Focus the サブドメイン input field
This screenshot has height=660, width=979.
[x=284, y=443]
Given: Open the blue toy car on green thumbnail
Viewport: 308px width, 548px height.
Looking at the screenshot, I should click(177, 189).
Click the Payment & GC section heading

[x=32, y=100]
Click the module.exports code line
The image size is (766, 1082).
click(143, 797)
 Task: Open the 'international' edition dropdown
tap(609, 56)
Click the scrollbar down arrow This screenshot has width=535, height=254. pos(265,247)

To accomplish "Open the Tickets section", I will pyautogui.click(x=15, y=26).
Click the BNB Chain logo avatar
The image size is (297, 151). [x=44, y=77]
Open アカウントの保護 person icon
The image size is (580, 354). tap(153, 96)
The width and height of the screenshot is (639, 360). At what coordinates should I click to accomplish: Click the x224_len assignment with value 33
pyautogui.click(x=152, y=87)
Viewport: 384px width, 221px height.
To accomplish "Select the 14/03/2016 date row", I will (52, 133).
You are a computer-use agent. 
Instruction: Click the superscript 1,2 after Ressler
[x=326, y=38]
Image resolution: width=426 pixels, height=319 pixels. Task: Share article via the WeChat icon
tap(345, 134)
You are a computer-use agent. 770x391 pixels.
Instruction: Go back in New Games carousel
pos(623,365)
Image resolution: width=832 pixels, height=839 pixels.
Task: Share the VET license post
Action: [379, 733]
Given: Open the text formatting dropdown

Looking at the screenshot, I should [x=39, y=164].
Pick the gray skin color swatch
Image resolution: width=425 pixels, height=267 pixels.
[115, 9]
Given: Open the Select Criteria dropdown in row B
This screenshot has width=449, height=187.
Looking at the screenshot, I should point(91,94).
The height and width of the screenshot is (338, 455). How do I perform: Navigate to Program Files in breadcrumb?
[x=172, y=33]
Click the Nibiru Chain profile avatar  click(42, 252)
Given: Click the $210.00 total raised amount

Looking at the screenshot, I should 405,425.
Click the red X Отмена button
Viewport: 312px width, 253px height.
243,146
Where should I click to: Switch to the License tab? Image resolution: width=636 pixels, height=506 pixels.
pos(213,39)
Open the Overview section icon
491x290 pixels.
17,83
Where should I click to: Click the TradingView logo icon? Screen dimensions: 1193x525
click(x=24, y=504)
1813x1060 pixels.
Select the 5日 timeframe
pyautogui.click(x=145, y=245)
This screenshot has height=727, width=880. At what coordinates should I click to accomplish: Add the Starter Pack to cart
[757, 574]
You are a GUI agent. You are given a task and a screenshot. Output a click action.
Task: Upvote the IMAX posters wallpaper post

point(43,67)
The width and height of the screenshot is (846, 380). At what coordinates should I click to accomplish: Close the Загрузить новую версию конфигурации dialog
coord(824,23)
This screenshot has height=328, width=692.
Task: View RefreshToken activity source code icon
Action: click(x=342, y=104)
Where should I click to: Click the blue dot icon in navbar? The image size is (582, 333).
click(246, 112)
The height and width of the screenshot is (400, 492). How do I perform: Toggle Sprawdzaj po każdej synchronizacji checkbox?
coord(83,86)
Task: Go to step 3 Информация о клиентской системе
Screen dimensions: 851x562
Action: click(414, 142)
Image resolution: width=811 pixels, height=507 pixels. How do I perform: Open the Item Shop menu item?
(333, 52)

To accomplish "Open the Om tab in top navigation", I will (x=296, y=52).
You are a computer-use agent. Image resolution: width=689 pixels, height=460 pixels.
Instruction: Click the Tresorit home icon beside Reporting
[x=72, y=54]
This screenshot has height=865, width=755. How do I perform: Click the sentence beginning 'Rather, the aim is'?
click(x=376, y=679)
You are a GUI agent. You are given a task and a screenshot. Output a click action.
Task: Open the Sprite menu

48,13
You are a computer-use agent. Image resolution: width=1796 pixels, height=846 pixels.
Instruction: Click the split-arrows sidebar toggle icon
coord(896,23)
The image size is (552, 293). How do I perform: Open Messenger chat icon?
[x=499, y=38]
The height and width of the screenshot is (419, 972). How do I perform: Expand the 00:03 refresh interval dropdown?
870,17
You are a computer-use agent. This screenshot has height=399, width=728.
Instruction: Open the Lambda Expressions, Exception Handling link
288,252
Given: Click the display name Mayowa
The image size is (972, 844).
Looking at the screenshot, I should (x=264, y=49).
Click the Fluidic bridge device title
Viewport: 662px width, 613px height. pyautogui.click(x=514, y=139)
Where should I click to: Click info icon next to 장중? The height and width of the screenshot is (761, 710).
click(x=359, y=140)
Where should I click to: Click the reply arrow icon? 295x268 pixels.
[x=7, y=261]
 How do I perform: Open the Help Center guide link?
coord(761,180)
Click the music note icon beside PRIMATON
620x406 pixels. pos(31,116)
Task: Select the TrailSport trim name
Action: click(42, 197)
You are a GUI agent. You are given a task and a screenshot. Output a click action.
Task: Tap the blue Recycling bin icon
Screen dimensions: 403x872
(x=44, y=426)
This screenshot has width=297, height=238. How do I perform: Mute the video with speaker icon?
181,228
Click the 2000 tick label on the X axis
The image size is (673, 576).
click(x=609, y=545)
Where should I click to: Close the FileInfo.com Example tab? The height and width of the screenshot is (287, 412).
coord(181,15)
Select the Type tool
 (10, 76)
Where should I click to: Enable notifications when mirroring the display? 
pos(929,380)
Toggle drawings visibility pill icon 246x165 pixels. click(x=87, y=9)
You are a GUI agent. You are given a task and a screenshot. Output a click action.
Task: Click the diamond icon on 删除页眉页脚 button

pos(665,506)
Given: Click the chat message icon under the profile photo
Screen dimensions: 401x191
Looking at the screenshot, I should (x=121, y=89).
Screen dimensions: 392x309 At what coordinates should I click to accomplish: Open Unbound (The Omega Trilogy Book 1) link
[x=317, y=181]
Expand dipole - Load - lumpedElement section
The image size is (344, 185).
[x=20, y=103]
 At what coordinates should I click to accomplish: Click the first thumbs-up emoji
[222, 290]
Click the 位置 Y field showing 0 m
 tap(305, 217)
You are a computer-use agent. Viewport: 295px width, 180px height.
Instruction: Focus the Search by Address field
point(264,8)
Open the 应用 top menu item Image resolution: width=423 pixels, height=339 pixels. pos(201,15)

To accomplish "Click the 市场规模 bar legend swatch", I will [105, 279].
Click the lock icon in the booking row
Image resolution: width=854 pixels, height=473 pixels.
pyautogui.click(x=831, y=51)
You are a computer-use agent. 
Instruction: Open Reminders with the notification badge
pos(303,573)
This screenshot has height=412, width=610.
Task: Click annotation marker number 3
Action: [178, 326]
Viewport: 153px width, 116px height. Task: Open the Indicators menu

▬▬▬▬▬▬

An exact transcription of all the records is required.

**REPLY TO THE TASK**
Focus the サブドメイン input field
This screenshot has height=660, width=979.
[x=284, y=443]
Given: Open the blue toy car on green thumbnail
Viewport: 308px width, 548px height.
Looking at the screenshot, I should click(177, 189).
Click the Payment & GC section heading

[x=32, y=100]
Click the module.exports code line
The image size is (766, 1082).
click(143, 797)
 Task: Open the 'international' edition dropdown
tap(609, 56)
Click the scrollbar down arrow This screenshot has width=535, height=254. pos(265,247)

To accomplish "Open the Tickets section", I will pyautogui.click(x=15, y=26).
Click the BNB Chain logo avatar
The image size is (297, 151). [x=44, y=77]
Open アカウントの保護 person icon
The image size is (580, 354). tap(153, 96)
The width and height of the screenshot is (639, 360). At what coordinates should I click to accomplish: Click the x224_len assignment with value 33
pyautogui.click(x=152, y=87)
Viewport: 384px width, 221px height.
To accomplish "Select the 14/03/2016 date row", I will (52, 133).
You are a computer-use agent. 
Instruction: Click the superscript 1,2 after Ressler
[x=326, y=38]
Image resolution: width=426 pixels, height=319 pixels. Task: Share article via the WeChat icon
tap(345, 134)
You are a computer-use agent. 770x391 pixels.
Instruction: Go back in New Games carousel
pos(623,365)
Image resolution: width=832 pixels, height=839 pixels.
Task: Share the VET license post
Action: [379, 733]
Given: Open the text formatting dropdown

Looking at the screenshot, I should [x=39, y=164].
Pick the gray skin color swatch
Image resolution: width=425 pixels, height=267 pixels.
[115, 9]
Given: Open the Select Criteria dropdown in row B
This screenshot has width=449, height=187.
Looking at the screenshot, I should point(91,94).
The height and width of the screenshot is (338, 455). How do I perform: Navigate to Program Files in breadcrumb?
[x=172, y=33]
Click the Nibiru Chain profile avatar  click(42, 252)
Given: Click the $210.00 total raised amount

Looking at the screenshot, I should 405,425.
Click the red X Отмена button
Viewport: 312px width, 253px height.
243,146
Where should I click to: Switch to the License tab? Image resolution: width=636 pixels, height=506 pixels.
pos(213,39)
Open the Overview section icon
491x290 pixels.
17,83
Where should I click to: Click the TradingView logo icon? Screen dimensions: 1193x525
click(x=24, y=504)
1813x1060 pixels.
Select the 5日 timeframe
pyautogui.click(x=145, y=245)
This screenshot has height=727, width=880. At what coordinates should I click to accomplish: Add the Starter Pack to cart
[757, 574]
You are a GUI agent. You are given a task and a screenshot. Output a click action.
Task: Upvote the IMAX posters wallpaper post

point(43,67)
The width and height of the screenshot is (846, 380). At what coordinates should I click to accomplish: Close the Загрузить новую версию конфигурации dialog
coord(824,23)
This screenshot has height=328, width=692.
Task: View RefreshToken activity source code icon
Action: click(x=342, y=104)
Where should I click to: Click the blue dot icon in navbar? The image size is (582, 333).
click(246, 112)
The height and width of the screenshot is (400, 492). How do I perform: Toggle Sprawdzaj po każdej synchronizacji checkbox?
coord(83,86)
Task: Go to step 3 Информация о клиентской системе
Screen dimensions: 851x562
Action: click(414, 142)
Image resolution: width=811 pixels, height=507 pixels. How do I perform: Open the Item Shop menu item?
(333, 52)

To accomplish "Open the Om tab in top navigation", I will (x=296, y=52).
You are a computer-use agent. Image resolution: width=689 pixels, height=460 pixels.
Instruction: Click the Tresorit home icon beside Reporting
[x=72, y=54]
This screenshot has height=865, width=755. How do I perform: Click the sentence beginning 'Rather, the aim is'?
click(x=376, y=679)
You are a GUI agent. You are given a task and a screenshot. Output a click action.
Task: Open the Sprite menu

48,13
You are a computer-use agent. Image resolution: width=1796 pixels, height=846 pixels.
Instruction: Click the split-arrows sidebar toggle icon
coord(896,23)
The image size is (552, 293). How do I perform: Open Messenger chat icon?
[x=499, y=38]
The height and width of the screenshot is (419, 972). How do I perform: Expand the 00:03 refresh interval dropdown?
870,17
You are a computer-use agent. This screenshot has height=399, width=728.
Instruction: Open the Lambda Expressions, Exception Handling link
288,252
Given: Click the display name Mayowa
The image size is (972, 844).
Looking at the screenshot, I should (x=264, y=49).
Click the Fluidic bridge device title
Viewport: 662px width, 613px height. pyautogui.click(x=514, y=139)
Where should I click to: Click info icon next to 장중? The height and width of the screenshot is (761, 710).
click(x=359, y=140)
Where should I click to: Click the reply arrow icon? 295x268 pixels.
[x=7, y=261]
 How do I perform: Open the Help Center guide link?
coord(761,180)
Click the music note icon beside PRIMATON
620x406 pixels. pos(31,116)
Task: Select the TrailSport trim name
Action: click(42, 197)
You are a GUI agent. You are given a task and a screenshot. Output a click action.
Task: Tap the blue Recycling bin icon
Screen dimensions: 403x872
(x=44, y=426)
This screenshot has width=297, height=238. How do I perform: Mute the video with speaker icon?
181,228
Click the 2000 tick label on the X axis
The image size is (673, 576).
click(x=609, y=545)
Where should I click to: Close the FileInfo.com Example tab? The height and width of the screenshot is (287, 412).
coord(181,15)
Select the Type tool
 (10, 76)
Where should I click to: Enable notifications when mirroring the display? 
pos(929,380)
Toggle drawings visibility pill icon 246x165 pixels. click(x=87, y=9)
You are a GUI agent. You are given a task and a screenshot. Output a click action.
Task: Click the diamond icon on 删除页眉页脚 button

pos(665,506)
Given: Click the chat message icon under the profile photo
Screen dimensions: 401x191
Looking at the screenshot, I should (x=121, y=89).
Screen dimensions: 392x309 At what coordinates should I click to accomplish: Open Unbound (The Omega Trilogy Book 1) link
[x=317, y=181]
Expand dipole - Load - lumpedElement section
The image size is (344, 185).
[x=20, y=103]
 At what coordinates should I click to accomplish: Click the first thumbs-up emoji
[222, 290]
Click the 位置 Y field showing 0 m
 tap(305, 217)
You are a computer-use agent. Viewport: 295px width, 180px height.
Instruction: Focus the Search by Address field
point(264,8)
Open the 应用 top menu item Image resolution: width=423 pixels, height=339 pixels. pos(201,15)

To accomplish "Click the 市场规模 bar legend swatch", I will [105, 279].
Click the lock icon in the booking row
Image resolution: width=854 pixels, height=473 pixels.
pyautogui.click(x=831, y=51)
You are a computer-use agent. 
Instruction: Open Reminders with the notification badge
pos(303,573)
This screenshot has height=412, width=610.
Task: Click annotation marker number 3
Action: [178, 326]
Viewport: 153px width, 116px height. Task: Open the Indicators menu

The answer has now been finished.